If you expose a VPN or RDP, integrate MFA and device checks at the gateway: deploy a modern VPN that supports RADIUS + EAP-TLS for certificate-based device authentication, and front it with an MFA provider (Okta, Azure MFA, Duo). For SSH and Git servers, disable password auth and require SSH keys or certificate-based SSH (short-lived certs via Vault or CA). Example: a 40-person company used Cisco AnyConnect with ISE + AD CS to require machine certs and Duo MFA for user authentication, reducing stolen password risks.
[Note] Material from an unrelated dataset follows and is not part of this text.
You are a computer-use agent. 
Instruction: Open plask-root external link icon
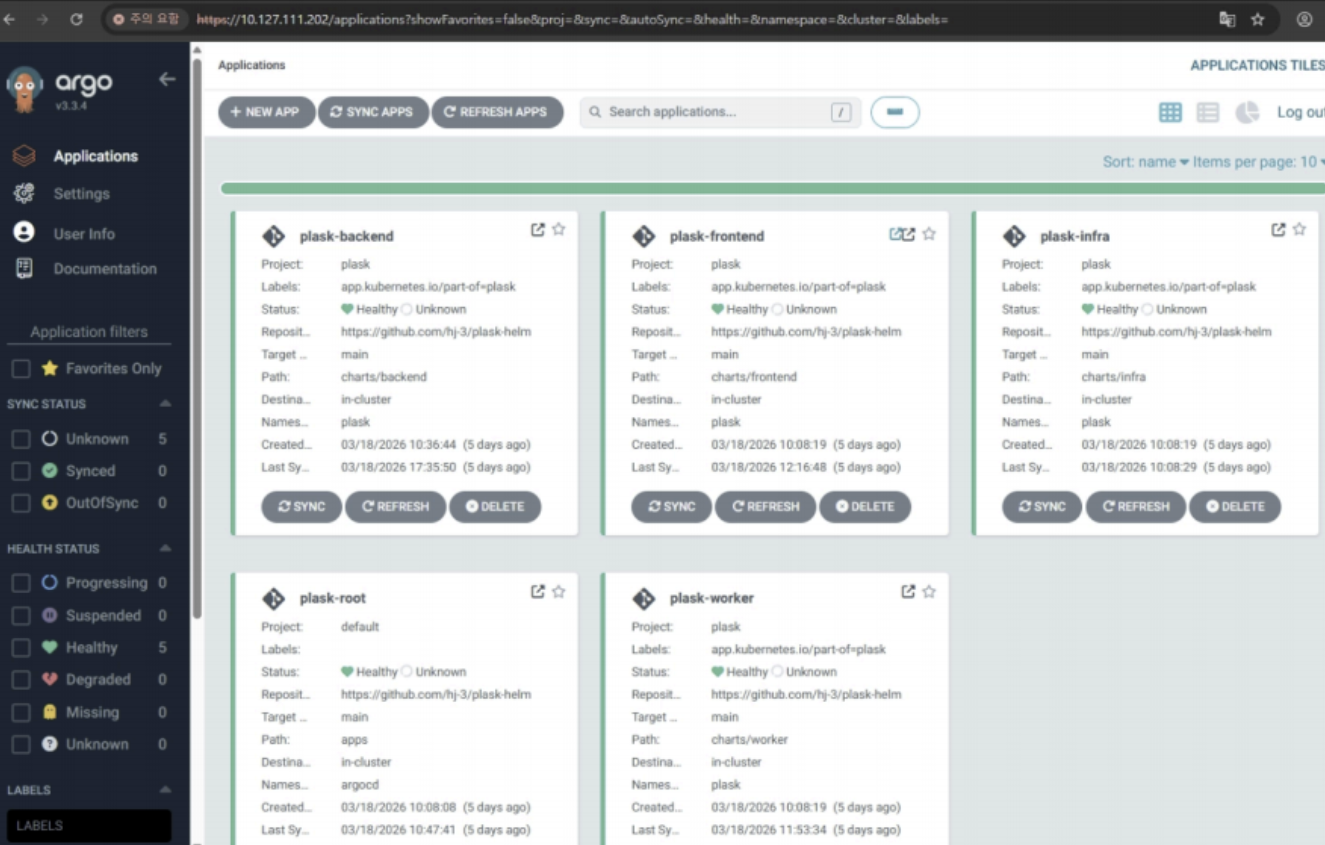coord(538,592)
Logging, evidence, and compliance documentation

Collect and retain artifacts for your SSP and for FAR/CMMC evidence: screenshots of Conditional Access rules, MFA enrollment reports, MDM enrollment lists, certificate issuance logs, VPN authentication logs showing EAP-TLS, and policy documents. Configure Azure AD sign-in logs, Syslog exports, or SIEM ingest (Splunk/Elastic) to retain authentication events for the required retention period. Create a POA&M entry for any gaps and document mitigation timelines.

Compliance tips, best practices, and organizational considerations

Prioritize privileged and remote access first, then expand to all users. Use role-based policies: require passwordless/FIDO2 for admins, MFA plus device compliance for contractors and staff. Build recovery and break-glass procedures: retain emergency access methods stored in a secure vault (hardware keys in a safe, recovery codes encrypted). Train users on phishing and token handling, and maintain a lifecycle plan for certificates/tokens (expiration, rotation). Keep backups of recovery tokens and document enrollment workflows to support audits.

Risks of not implementing MFA and device authentication

Without MFA and device checks you face account takeover, lateral movement, exfiltration of CUI, loss of contracts, and regulatory penalties. For small businesses the typical incident pathway is credential theft from phishing followed by access to cloud email and intellectual property; implementing MFA and device authentication dramatically reduces this risk and supports your ability to respond and show due diligence to contracting officers.

In summary, meeting FAR 52.204-21 and satisfying the intent of CMMC 2.0 Level 1 control AC.L1-B.1.I is achievable for small businesses by scoping assets, enabling phishing-resistant MFA where possible, registering and enforcing device compliance with MDM or certificates, integrating controls into VPN and SSH, and collecting clear evidence for your SSP and POA&M; prioritize privileged accounts, document every step, and use phased rollouts to minimize user disruption while maximizing security.